--- Assignment ---
Print the entries below again exactly as they stand, but skip any picture.

--- Records supplied ---
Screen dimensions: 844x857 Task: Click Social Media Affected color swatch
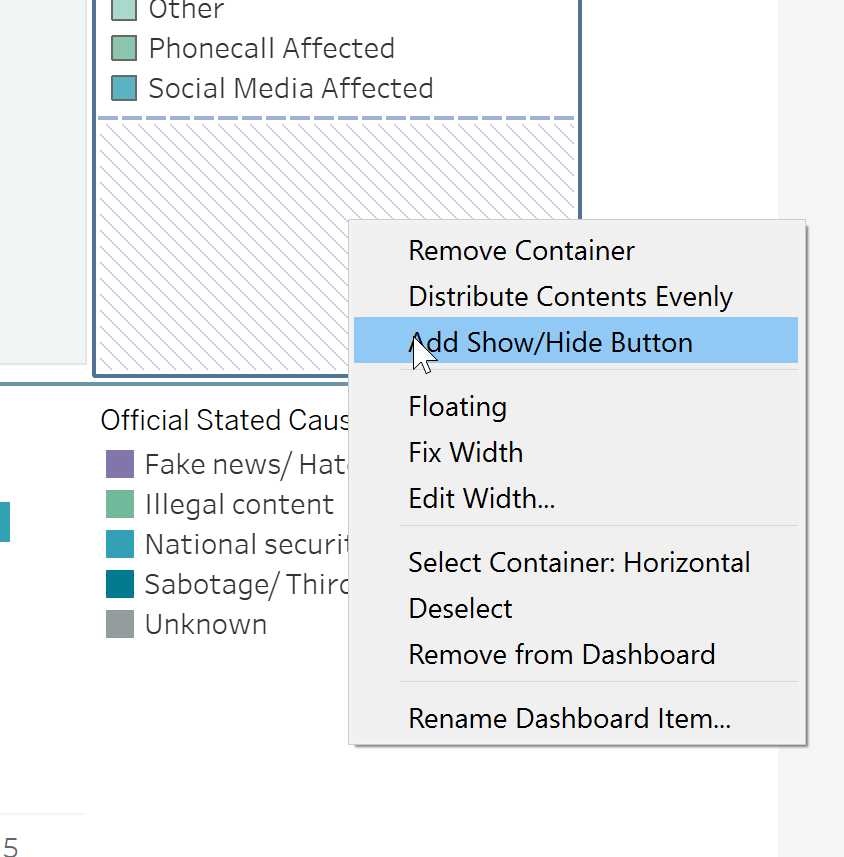124,88
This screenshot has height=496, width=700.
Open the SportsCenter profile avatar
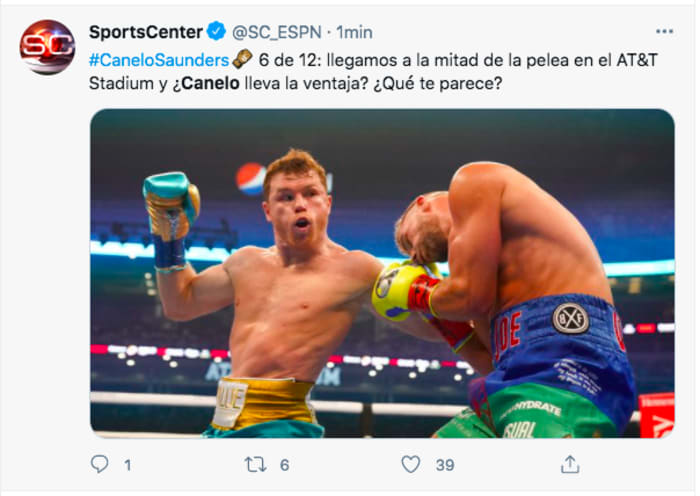pyautogui.click(x=47, y=47)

--- Solution to this task ---
Screen dimensions: 844x857 Task: Click Social Media Affected color swatch
124,88
This screenshot has height=496, width=700.
Open the SportsCenter profile avatar
pyautogui.click(x=47, y=47)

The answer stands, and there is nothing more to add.